REPUBLIKA.CO.ID, JAKARTA -- Menteri Agama Lukman Hakim Saifuddin mengungkapkan, keragaman umat beragama di Indonesia sudah terjadi pada masa lalu. Para pendiri bangsa pun memiliki sikap bijak dalam menyikapi realitas keberagamaan tersebut.
“Founding fathers kita sangat bijaksana dalam melihat realitas Indonesia yang plural, beragam dan heterogen. Beliau-beliau mencari sebuah pijakan yang mampu menyatukan kita. Sebuah dasar yang mampu menjalin dan merajut keragaman itu adalah nilai-nilai agama,” terang Menag dikutip dari laman resmi Kemenag.go.id, Rabu (27/04).
Dalam acara itu, Menag didaulat menjadi salah satu narasumber pada Sarasehan Bintalidjuang dan Pembekalan Pabintal TNI AU Tahun 2016. Sarasehan yang berlangsung di Denma Mabes AU Cilangkap Jakarta Timur ini diikuti lebih 110 perwira Bintal di jajaran TNI AU se-Indonesia.
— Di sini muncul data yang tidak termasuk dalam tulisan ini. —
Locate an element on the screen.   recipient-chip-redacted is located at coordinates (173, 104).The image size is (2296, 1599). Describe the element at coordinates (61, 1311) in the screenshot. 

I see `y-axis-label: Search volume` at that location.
Dalam perspektif agama, lanjut Menag, Tuhan menciptakan keragaman agar manusia saling mengenal, bekerjasama, dan menyempurnakan. Dia menilai manusia adalah makhluk yang serba kekurangan. Karenanya, keragaman yang ada harus disyukuri. Dia pun meminta segala bentuk perpecahan harus dihindari. Salah satunya dengan mengamalkan ajaran dan nilai agama.
“Masyarakat kita adalah masyarakat religius. Undang-undang kita sarat akan nilai-nilai agama. Empat alenia dalam Pembukaan UUD, berisi tentang nilai-nilai agama. UUD kita juga sarat dengan nilai-nilai agama. Dasar Negara kita, Pancasila juga implementasi dari nilai-nilai agama juga,” kata Menag.
Menag tidak menutup mata terhadap adanya gerakan radikalisme dan ekstremisme yang mengatasnamakan agama. Menag mengakui bahwa agama mengajarkan ketaatan dan keyakinan mengakar yang terkadang berekses pada fanatisme dan ekstrimisme. Namun demikian, Menag menegaskan bahwa ekstrimisme tidak selalu lahir karena agama.
Menurut dia, tindakan ekstrem bisa jadi karena pelakunya merasa ada ketidakadilan, baik ekonomi, hukum, politik dan lainnya, yang mereka sendiri tidak mampu menyelesaikannya. Akbitnya, pelaku mencari jalan pintas hingga timbul tindakan radikal dan ekstrem. Dalam konteks seperti ini, lanjut Menag, agama dijadikan alat justifikasi.